We were invited to a wedding. The groom was a young man who was an approximate contemporary of our sons, his parents friends of our. The Bride was from Rochester Minnesota, so the wedding venue was at a place called Mayowood Stone Barn.
Mayo clinic is one of the great medical organizations of our times. It's reputation is justly earned and is one of commitment to research and patient care. Of course, lofty goals and accomplishments notwithstanding, it was founded by mere mortals. Specifically by a British emigrant, William Worrell Mayo, and his two sons, William and Charles.
Mayo senior came to Rochester Minnesota when it was still a rough hewn new town. He met with early success and purchased a farm parcel south west of town on which was built an estate later known as "Mayowood". The original farm was adjacent to the later mansion, and the former was eventually sold off and developed as a wedding venue. Be patient, the wedding is about to start.
We were bemused to hear the processional music for the Bride. It was not the traditional fare, but rather "Beauty and the Beast". This Disney selection made a little more sense later, when in a toast her father alluded to annual visits to Disney World and to a serious interest in the Disneyverse. The Groom of course was no beast, he is almost as good looking a young person as his new wife, but this sort of play on words is fairly common I guess.
As we were waiting for dinner to be served somebody mentioned that there was a Trophy Room we could visit. Would we be interested? Oh, yes, very much so. I do like me some taxidermy. Here is what we saw, tucked into an upper room of the old barn...
You could get snout to snout with a water buffalo.
Be a witness to the Crucifixion of Rocky the Squirrel.
Boy, not many big game hunters go in for rodents, even the Capybara, largest species of same on earth.
A distinguished hyena.
Even in a tall barn you can't fit an entire giraffe. Sorry to say, just his neck here, reaching in futility towards an equally dead branch.

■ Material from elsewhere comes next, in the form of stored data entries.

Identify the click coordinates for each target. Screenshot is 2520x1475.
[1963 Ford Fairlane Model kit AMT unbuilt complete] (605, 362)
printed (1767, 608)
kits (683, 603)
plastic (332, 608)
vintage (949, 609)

I'm thinking when wedding parties use this room some critters are more popular than others for "selfies". Wild boar for the grooms, bevy of graceful antelopes - and parts of same - for the bridesmaids.
It really is quite a collection and I did not know what to make of it.
The venue played up the Mayo connection, as well they might. In Rochester it is a big deal to have a house associated in some fashion with The Mayos or one of the other early physicians of The Clinic. Years ago, when I was occasionally mistaken for being of importance, I was at a conference in Rochester and was invited that evening to a cocktail party at MayoWood, the actual Estate. The folks we were staying with - both Mayo employees - were stunned. This is kind of like visiting Rome and getting an engraved invitation to hang out by the pool with The Pope. "Hey, come on over if you have time. Beer? Sure, right over there. Just take one out of that cooler with the Papal Seal on it."
My wife and I actually found it a rather dull affair. She was quite pregnant and unable in that crowd to even consider having a sip of what was some rather nice wine.
So the Mayos and their clinic are taken very seriously, especially by themselves. Those of us who work for other organizations are allowed to refer to it as the WFMC (World Famous Mayo Clinic) but for those inside the collective no levity or whimsy is permitted.
So, were the Brothers Mayo and/or their old Imperialist British pater secret Big Game Hunters? I did find a few references to them going on the occasional grouse hunt, and the lads growing up had the usual interest in flora, fauna and natural history...
But no. They were working most of the time, a bane of physicians that has not changed over the years. The wonders of the Trophy Room are instead a private collection that was parked there after the property was acquired from the Mayo Foundation.
A good use of a nice space, and some great photo ops for Beauties and Beasts.